● **Challenge**
Copy out the lines of the records from the line with "Given: Click the home icon beside 首页" up to and including the line with "Looking at the screenshot, I should click(x=52, y=50).", unchanged.

● **Data listing**
┌────────

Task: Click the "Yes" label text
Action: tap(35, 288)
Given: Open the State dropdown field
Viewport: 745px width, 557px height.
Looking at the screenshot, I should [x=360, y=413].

└────────
┌────────

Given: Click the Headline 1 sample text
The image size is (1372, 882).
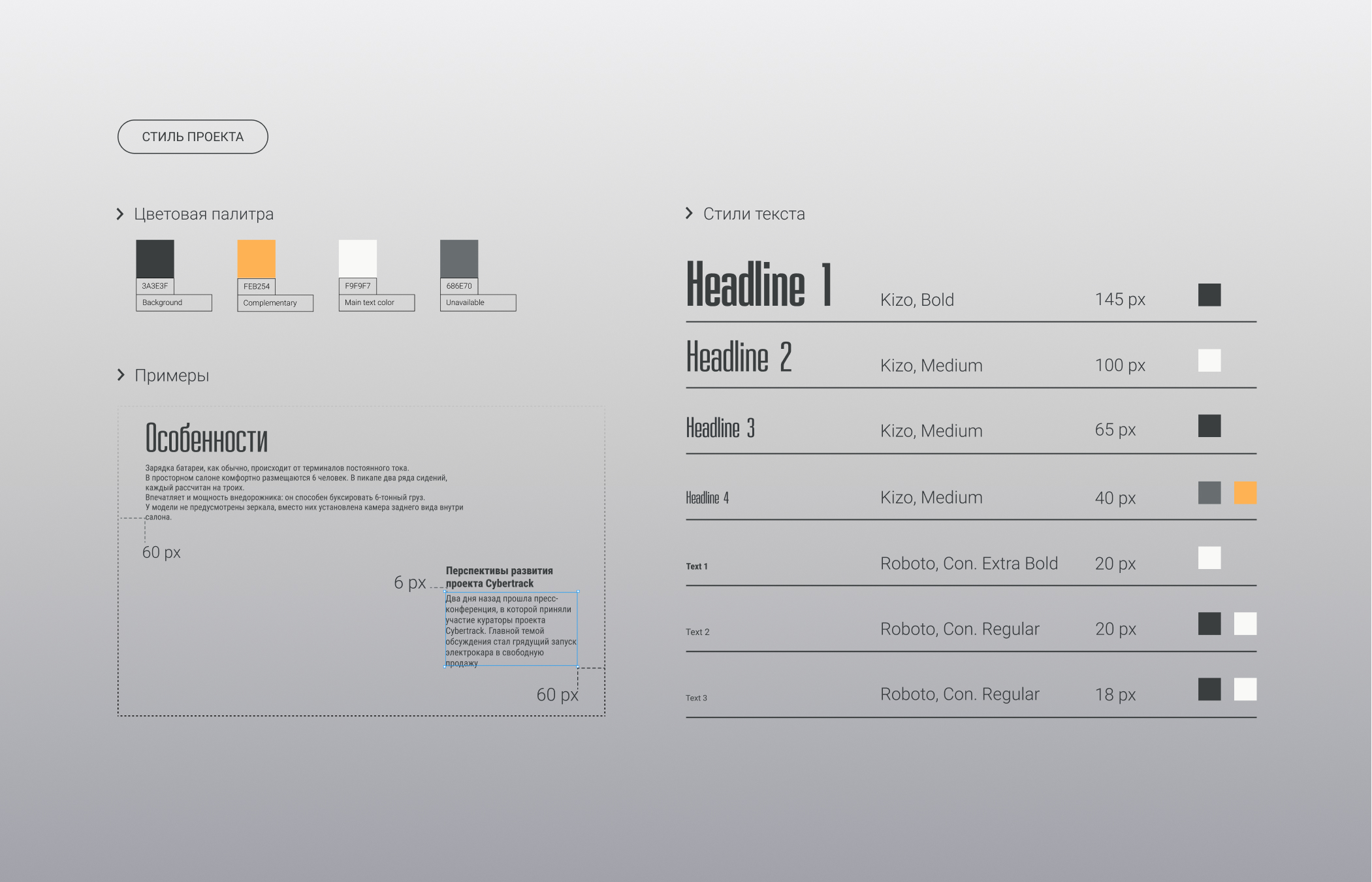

└────────
┌────────

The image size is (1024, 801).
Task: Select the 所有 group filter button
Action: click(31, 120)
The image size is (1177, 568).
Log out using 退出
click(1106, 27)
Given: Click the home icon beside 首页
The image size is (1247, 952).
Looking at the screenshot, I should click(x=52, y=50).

└────────

● **Exercise result**
Given: Click the home icon beside 首页
The image size is (1247, 952).
Looking at the screenshot, I should click(x=52, y=50).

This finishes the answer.